What our Brexit negotiators could learn from high-profile divorce cases

Kate Daly
The Prime Minster Of the United Kingdom Theresa May Signs Article 50
Source: Getty

Leaving the EU has led many commentators to liken the complex economic negotiations of Brexit to the divorce process that thousands of people face each year.

When you end a relationship, whether with the EU or your partner, there are financial issues that must be negotiated. And how these are conducted is crucial for a positive outcome.

The traditional route of divorce requires each member of a separating couple to have their own solicitor. But this sets up an adversarial, positional negotiation that ignores the interests of the other person.

These types of negotiation will inevitably end in one of two ways: win/lose (with one person left bitter and resentful) or worse, lose/lose (or zero sum) where couples spend most of their assets negotiating or fighting a court battle (in which only the lawyers really win).

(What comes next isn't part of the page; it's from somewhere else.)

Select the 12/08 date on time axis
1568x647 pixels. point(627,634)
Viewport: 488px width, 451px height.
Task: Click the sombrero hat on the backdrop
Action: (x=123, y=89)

While a 50/50 split might feel like a good compromise versus a win/lose scenario, there is an alternative strategy.

A great outcome is guided by two key principles: it is fair and it is efficient. At Amicable we help people with complex or sizable assets to divide the benefits fairly and not leave value on the table.

Here’s how to negotiate a successful separation – be it a marriage, political arrangement, or business relationship.


Exchange goals. Understand what you both want and need out of a settlement in order to be satisfied. By setting objectives together, both sides can focus on what will work for them without taking entrenched positions.

So, for example, an “I want 70 per cent of the assets” position means “you can only have 30 per cent”. But “I need to be able to afford a home” leaves room for both partners to be more than 50 per cent satisfied.


John Nash’s noble prize-winning work says that “without cooperation, competition leads to a non-optimal equilibrium”. In divorce terms, that means value is often left on the table and, consequently, neither party gains maximum satisfaction from the assets under consideration. Cooperation and negotiation are key.

And much of our work at Amicable focuses on helping one partner cooperate and the other negotiate. Fostering a process that ends with a cooperative relationship, rather than an adversarial one, is essential to the onward wellbeing of your children (or citizens).


Family and friends (however well-intentioned) can confuse issues and are best left out of things.

We always recommend working with a skilled professional to broker your agreement, who will ask searching questions to uncover the motivations of statements such as “I want the house”, avoid threats or ultimatums such as “over my dead body”, or worse still, paying for the letter that says“my client does not agree to yours retaining the matrimonial home”.

Working with a professional at an interest level vs positional level ensures value is not left on the table, and both parties get more.

I hope the government takes the co-operation principle seriously, understanding that there are lots of children of the EU and UK relationship. Our success depends on their ability to divorce effectively.

Every day I see that a divorce process that leaves both people better equipped to deal with their co-parenting relationship or doesn’t leave them bankrupt after a huge legal battle, is the best possible outcome for all concerned.

Maybe satisfaction, co-operation and communication were lacking in your marriage, but they should most definitely not be lacking in your divorce – or indeed Brexit.